Todos los que nacen en España son españoles; pero no todos los españoles componen el soberano; porque nosotros las Cortes, aunque no tenemos más título para mandar, que el haber nacido en España, y hablar por los que han nacido en ella, decretamos que una porción de millones de hombres que han nacido y han de nacer aquí por los siglos de los siglos, se tengan como por nacidos en el Congo.
¡Cómo, pues, se tilda (a la comisión) de iliberal! (exclama muy sentido el Sr. Argüelles). «El artículo (continúa) no está examinado como debía. No priva a los originarios de África del derecho de ciudad: indica sí el medio de adquirirlo». ¡Ciertamente! Esto es como si los diputados en Cortes se convidasen mutuamente a una comida a escote, y yéndose ya a sentar a la mesa con las mejores disposiciones del mundo, se hallase la comisión de constitución que ni ellos tenían asiento, ni los otros intención de dejarles probar bocado. ¡Que iliberalidad!, exclamaría probablemente el más hambriento. Eso no lo puedo oír con indiferencia, podría responder algo atufado el principal trinchante: A los señores de la comisión no se les priva del derecho de comer; se les indica sí que lo busquen como Dios les ayude.

○ ○ ○ ○ ○ ○ ○

**Instrucciones de la tarea:** Reproduce al pie de la letra el tramo del texto sobre las Cortes que va desde "Todos los que" hasta "en el Congo.", ambos incluidos.

**Material proporcionado:**
○ ○ ○ ○ ○ ○ ○

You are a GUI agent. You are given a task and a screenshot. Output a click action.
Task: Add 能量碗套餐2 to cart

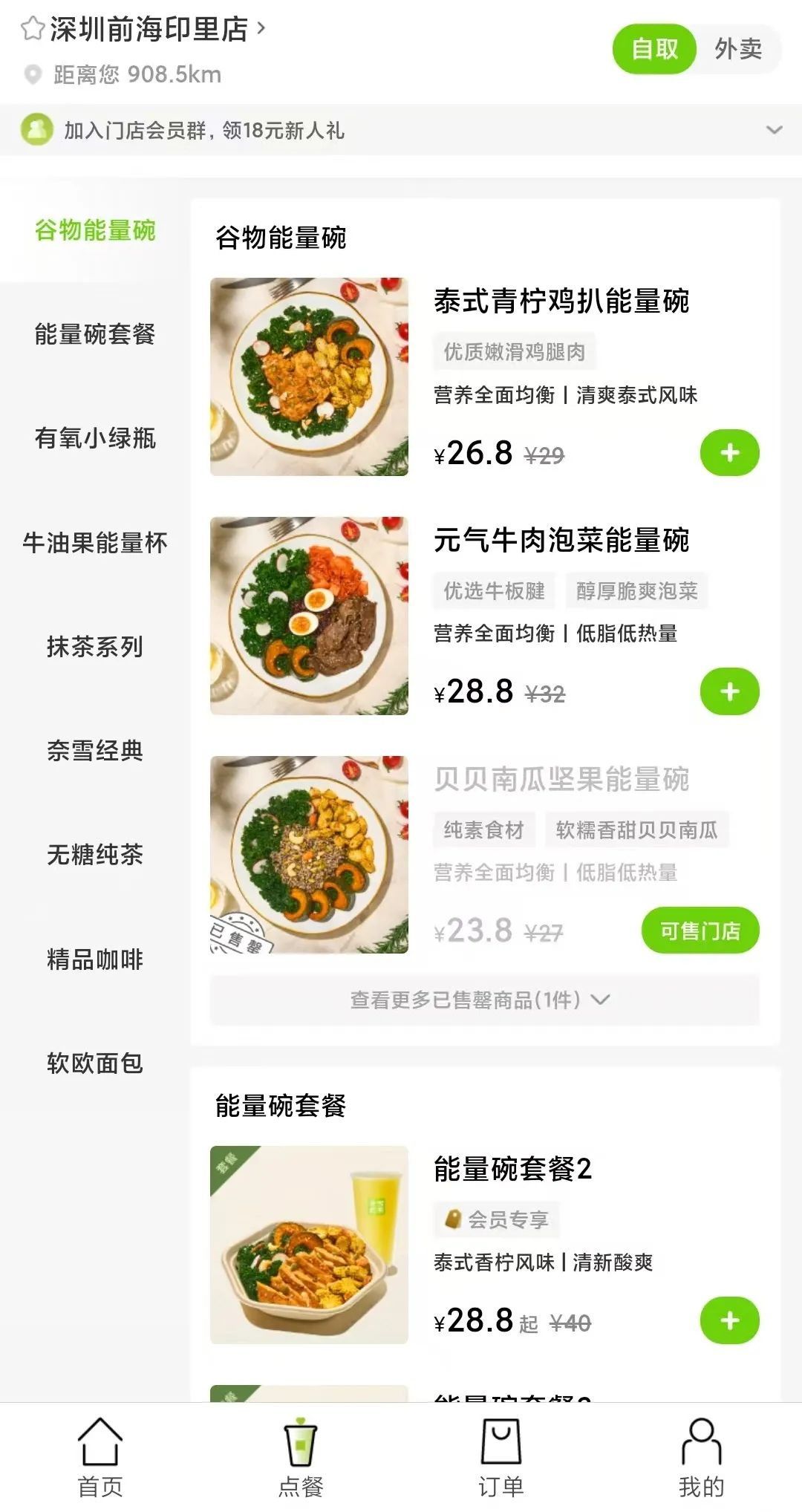[x=729, y=1320]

○ ○ ○ ○ ○ ○ ○

**Solución desarrollada:**
Todos los que nacen en España son españoles; pero no todos los españoles componen el soberano; porque nosotros las Cortes, aunque no tenemos más título para mandar, que el haber nacido en España, y hablar por los que han nacido en ella, decretamos que una porción de millones de hombres que han nacido y han de nacer aquí por los siglos de los siglos, se tengan como por nacidos en el Congo.